### [TEXT EXCERPT]
Episode III: Data Catalog — Creating transparency on available data

7 min readApr 3, 2020

Scaling AI — The hard truth

Artificial Intelligence (AI) is everywhere — one cannot attend a business conference and not be confronted with at least one keynote that covers AI and its implications. This is not surprising, given the significant competitive advantages that an organization can achieve through the application of AI use cases.

Capgemini Research Institute, State of AI survey, N=993 companies that are implementing AI, June 2017

However, many companies have difficulties in implementing AI use cases throughout their organization. This is caused by a lack of transparency over available data hindering its efficient use or even prohibiting it. The unfortunate truth in many organisations is that they:

1. have a very limited overview about available systems (e.g.: each business department applies its own (silo) system that neither IT nor other departments are aware of, etc.) and do not automatically track system changes,

2. are inconsistent in their information about available data, its meaning and respective source systems as well as information on data access and usage, and

3. do not document data flows between systems, its frequency and the type of link (push vs. pull, etc.).

A premium OEM has identified data as a strategic asset for the organization and a key enabler for the future success of its core business. However, after the first promising AI use cases many of the following use cases underdeliver and take longer than anticipated.

Specifically, necessary roles within an organisation to implement AI use cases are hindered by this situation. The use case owner is the functional source of any AI use case. This role necessitates easy answers to questions such as “What data is available?”, “Who is owning the data?” and “What is the meaning of the data?” to assess the feasibility of use cases.

The data scientist is responsible to extract knowledge and insights from structured and unstructured data [https://www.capgemini.com/de-de/2018/12/data-science-journey-data-management/]. In order to do so this role requires answers to the questions “In detail, what does the data mean?” and “How can I quickly get access to identified data?”

Lastly, the data steward is not associated with any particular AI use case but is rather a vital support function that utilizes an organization’s data governance processes to ensure fitness of data elements [https://www.capgemini.com/de-de/2018/05/operating-models-in-a-digital-world-folge-8-information-data-management/]. This role’s most pressing needs are “How can I actively manage data?” and “How can I improve the data quality?”

Solution — The Data Catalogue

To combat this lack in transparency and enable the implementation of AI use cases a Data Catalogue initiative cumulating in the establishment of a respective tool within the organization should be considered. A Data Catalogue stores all relevant data about available data (i.e. metadata) and gives an overview over available systems, their stored data and existing data flows within an organization’s system landscape.

The investment into a Data Catalogue is already beneficial after a limited number of implemented AI use cases and subsequently can realize huge benefits with increasing numbers of AI use cases — over 6 to 1 return on investment (510%) over three years [Quantifying the Business Value of the Collibra Data Governance and Catalogue Platform, IDC White Paper (2018)], through:

1. an increased rate of realization of AI use cases,

2. the implementation of additional AI use cases, and

3. an increased flexibility towards new or changing business requirements.

Key Features of a Data Catalogue — Consume

The main features of a Data Catalogue support the actors in finding the right data for their work and accessing it. Particularly, the use case owner and data scientist are concerned with this aspect of a Data Catalogue to find answers to their needs.

A key feature of a Data Catalogue is the business glossary. In contrast to any data dictionary which stores a system’s technical metadata it is rather a framework to create, nurture, and promote a common vocabulary for an organization. For data to be meaningful, people across the organization need to share a common understanding of its definition, lineage, and validity.

### [EXERCISE INSTRUCTIONS]
Using the data catalog article, answer:
(a) What return on investment over three years does it cite for a Data Catalogue?
(b) Which role is not associated with any particular AI use case?
(c) What does the business glossary create, nurture, and promote for an organization?
The lines after this point have nothing to do with the data catalog article.

### [DATASET CONTENT]
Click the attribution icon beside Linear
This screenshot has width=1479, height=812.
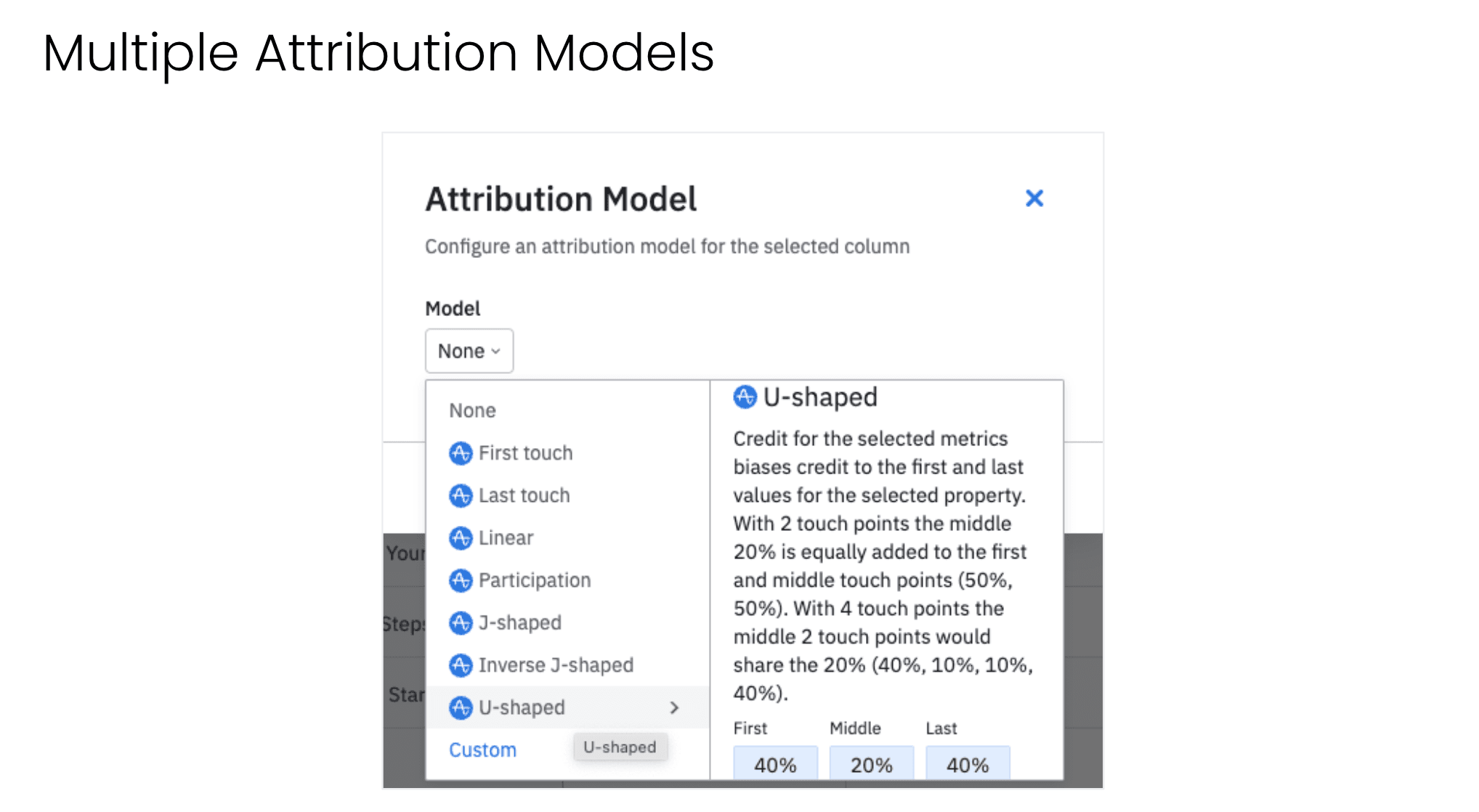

### [FINAL RESULT]
(a) Over 6 to 1 (510%).
(b) The data steward.
(c) A common vocabulary.